The greed and inefficiency of hospital conglomerates is destroying health care. Thanks to the costs of electronic medical records (EMR) and the Health Insurance Portability and Accountability Act (HIPAA) imposed on physicians, independent practices –- especially primary care — can no longer afford to stay in business. They are forced to sell out to hospitals who are more interested in paying administrators huge salaries rather than patient care.
This was highlighted by a recent anti-trust suit filed by St. Francis Hospital against Hartford Hospital. Over the past decade, Hartford Hospital (full disclosure, I am on staff at Hartford Hospital) has acquired Backus Hospital (Norwich), Charlotte Hungerford Hospital (Torrington), Hospital of Central Connecticut (New Britain), MidState Medical Center (Meriden), St. Vincent’s Medical Center (Bridgeport) and Windham Hospital (Windham). The bean counters now rule. And one of their most notorious actions was to close obstetric care at Windham Hospital resulting in women – mostly poor and minority – to trek up to an hour to another hospital while in labor.
Salaried doctors are powerless to fight this.
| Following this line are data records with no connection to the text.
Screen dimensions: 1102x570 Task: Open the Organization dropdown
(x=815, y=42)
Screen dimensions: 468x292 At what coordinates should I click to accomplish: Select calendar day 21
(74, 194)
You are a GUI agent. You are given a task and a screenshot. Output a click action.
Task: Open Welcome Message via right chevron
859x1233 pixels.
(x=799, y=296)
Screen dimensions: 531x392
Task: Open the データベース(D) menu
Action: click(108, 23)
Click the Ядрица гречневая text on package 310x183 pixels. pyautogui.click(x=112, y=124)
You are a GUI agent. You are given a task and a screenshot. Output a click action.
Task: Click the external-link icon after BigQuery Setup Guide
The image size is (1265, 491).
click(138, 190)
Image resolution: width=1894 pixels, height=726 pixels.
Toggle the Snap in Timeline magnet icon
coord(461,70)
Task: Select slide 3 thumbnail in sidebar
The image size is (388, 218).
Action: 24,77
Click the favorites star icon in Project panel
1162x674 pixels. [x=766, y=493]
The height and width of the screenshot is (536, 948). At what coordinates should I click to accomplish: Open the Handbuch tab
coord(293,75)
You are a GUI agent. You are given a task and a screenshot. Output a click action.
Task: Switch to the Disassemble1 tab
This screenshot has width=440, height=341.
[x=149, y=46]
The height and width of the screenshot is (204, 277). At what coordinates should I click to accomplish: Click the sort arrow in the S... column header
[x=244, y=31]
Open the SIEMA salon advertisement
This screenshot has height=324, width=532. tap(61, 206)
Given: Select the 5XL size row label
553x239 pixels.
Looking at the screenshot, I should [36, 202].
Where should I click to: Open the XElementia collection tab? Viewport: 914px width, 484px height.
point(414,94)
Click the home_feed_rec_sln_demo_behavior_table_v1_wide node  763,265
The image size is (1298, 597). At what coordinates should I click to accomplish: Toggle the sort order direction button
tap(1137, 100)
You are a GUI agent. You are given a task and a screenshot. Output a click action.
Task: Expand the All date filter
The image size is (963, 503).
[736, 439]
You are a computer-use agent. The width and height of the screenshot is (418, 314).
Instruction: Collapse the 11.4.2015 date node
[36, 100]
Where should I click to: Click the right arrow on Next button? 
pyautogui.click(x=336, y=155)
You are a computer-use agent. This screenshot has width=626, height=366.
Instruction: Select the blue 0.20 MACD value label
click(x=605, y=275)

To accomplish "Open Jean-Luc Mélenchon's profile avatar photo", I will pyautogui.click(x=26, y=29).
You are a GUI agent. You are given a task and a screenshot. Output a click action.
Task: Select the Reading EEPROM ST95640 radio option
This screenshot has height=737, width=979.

Small practices are selling out to the hospitals. While doctors once complained about malpractice costs and trial lawyers, a much subtler but business-killing cost arose when the government promised physicians a one-time $44,000 payment if they adopted EMRs and cutting Medicare (the program that cares for the elderly and disabled) reimbursements for those who refused to comply. This was further exacerbated by the requirement that the software be HIPAA-compliant, theoretically to protect the privacy of patients.
Many doctors complied, believing this would be a great deal, but then quickly realized that software engineers made trial lawyers look like pikers. Maintenance costs, updates, scribes to collect the required data soon consumed hundreds of thousands of dollars and small practices were left with the alternative to close or sell out.
They sold out. Hospitals argued that this consolidation would reduce patient bills because of increased efficiency.
Of course, it was a scam. The software costs to integrate these practices was massive and the hospitals started to charge “facility fees,” that is extra charges that were rarely covered by insurance and on top of the copays!
The conventional wisdom is that the Democrats support Medicare-For-All while regressive Republicans oppose it. But the reality is that both parties are bought and paid for by the insurance companies and the hospitals – which have enormous political clout because of the numbers of people they employ.
Democrats have had numerous opportunities in the past to pass Medicare-For-All but have instead passed legislation such as Obamacare, forcing patients to buy lousy health care while the insurance companies laughed all the way to the bank. Furthermore, if the Democrats passed Medicare-For-All, the legislation would still be riddled with EMR and HIPAA requirements as health-care bureaucrats, administrators, data crunchers and software engineers – all making six and sometimes seven figure salaries – are part of their base. This would make it impossible for doctors to accept as the overhead costs would be too onerous.
Republicans should support Medicare-for-All. The useless Obamacare and Medicaid (the program for the poor) should be jettisoned and these citizens should be placed on Medicare. This would do more to solve racial inequality in health care than all the sensitivity and diversity training that is permeating the medical profession now. Of course, anyone who prefers private insurance would not be forced to take Medicare-for-All.
Doctors who participate in Medicare should be able to use any software system or paper records they wish – not the overpriced government-required software. The so-called HIPAA privacy rules are archaic and should be repealed. They do nothing more than make the software unaffordable. And as anyone who has Googled their medical problem knows, there is no privacy. The social media conglomerates sell your search data and the next thing you know – you are getting pop-up ads for products related to your search.
The result, doctors would immediately tell the hospitals to get lost and restart their own practices. There is nothing like competition to give patients quick competent care. No more five-minute taped monologues every time you try to make an appointment. No more three- to four-week wait times. No more facility fee rip offs. No more seeing another doctor every other time you are sick. No more watching doctors peck useless information into a computer while refusing to answer your questions because some bean counter is forcing her to see six patients an hour. No more bankruptcies from cascading medical bills.
If Republicans want to start winning more elections – even in Blue States like Connecticut – Medicare-for-All is the way to go.
Joseph Bentivegna MD is an ophthalmologist in Rocky Hill.